◆ Task details
Nothing but the entries, copied exactly, should appear in the response.

[Dataset records]
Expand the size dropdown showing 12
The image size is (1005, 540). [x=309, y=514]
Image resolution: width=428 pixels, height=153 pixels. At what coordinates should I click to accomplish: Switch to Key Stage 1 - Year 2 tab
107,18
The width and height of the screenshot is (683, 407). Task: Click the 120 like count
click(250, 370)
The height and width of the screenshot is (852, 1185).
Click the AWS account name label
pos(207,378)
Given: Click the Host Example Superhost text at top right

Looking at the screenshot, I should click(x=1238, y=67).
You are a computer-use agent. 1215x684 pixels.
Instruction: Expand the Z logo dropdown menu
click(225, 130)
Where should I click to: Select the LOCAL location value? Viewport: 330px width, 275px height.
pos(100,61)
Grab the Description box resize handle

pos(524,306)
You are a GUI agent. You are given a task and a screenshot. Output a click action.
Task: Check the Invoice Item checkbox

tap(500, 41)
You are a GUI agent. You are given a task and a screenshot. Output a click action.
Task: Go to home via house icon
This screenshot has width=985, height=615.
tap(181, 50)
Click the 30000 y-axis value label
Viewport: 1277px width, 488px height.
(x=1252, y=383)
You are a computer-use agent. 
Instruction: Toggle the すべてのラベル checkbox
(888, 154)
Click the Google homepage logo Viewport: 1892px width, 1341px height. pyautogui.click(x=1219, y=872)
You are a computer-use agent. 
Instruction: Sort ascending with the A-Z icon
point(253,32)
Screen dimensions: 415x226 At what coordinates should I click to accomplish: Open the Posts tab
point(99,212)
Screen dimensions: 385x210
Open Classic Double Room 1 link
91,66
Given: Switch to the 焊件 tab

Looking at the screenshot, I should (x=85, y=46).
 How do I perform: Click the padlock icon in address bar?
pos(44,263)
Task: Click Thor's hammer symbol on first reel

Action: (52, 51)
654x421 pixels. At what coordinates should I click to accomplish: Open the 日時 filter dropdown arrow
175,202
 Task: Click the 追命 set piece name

◆ Response to this task
Expand the size dropdown showing 12
The image size is (1005, 540). [x=309, y=514]
Image resolution: width=428 pixels, height=153 pixels. At what coordinates should I click to accomplish: Switch to Key Stage 1 - Year 2 tab
107,18
The width and height of the screenshot is (683, 407). Task: Click the 120 like count
click(250, 370)
The height and width of the screenshot is (852, 1185).
Click the AWS account name label
pos(207,378)
Given: Click the Host Example Superhost text at top right

Looking at the screenshot, I should click(x=1238, y=67).
You are a computer-use agent. 1215x684 pixels.
Instruction: Expand the Z logo dropdown menu
click(225, 130)
Where should I click to: Select the LOCAL location value? Viewport: 330px width, 275px height.
pos(100,61)
Grab the Description box resize handle

pos(524,306)
You are a GUI agent. You are given a task and a screenshot. Output a click action.
Task: Check the Invoice Item checkbox

tap(500, 41)
You are a GUI agent. You are given a task and a screenshot. Output a click action.
Task: Go to home via house icon
This screenshot has width=985, height=615.
tap(181, 50)
Click the 30000 y-axis value label
Viewport: 1277px width, 488px height.
(x=1252, y=383)
You are a computer-use agent. 
Instruction: Toggle the すべてのラベル checkbox
(888, 154)
Click the Google homepage logo Viewport: 1892px width, 1341px height. pyautogui.click(x=1219, y=872)
You are a computer-use agent. 
Instruction: Sort ascending with the A-Z icon
point(253,32)
Screen dimensions: 415x226 At what coordinates should I click to accomplish: Open the Posts tab
point(99,212)
Screen dimensions: 385x210
Open Classic Double Room 1 link
91,66
Given: Switch to the 焊件 tab

Looking at the screenshot, I should (x=85, y=46).
 How do I perform: Click the padlock icon in address bar?
pos(44,263)
Task: Click Thor's hammer symbol on first reel

Action: (52, 51)
654x421 pixels. At what coordinates should I click to accomplish: Open the 日時 filter dropdown arrow
175,202
 Task: Click the 追命 set piece name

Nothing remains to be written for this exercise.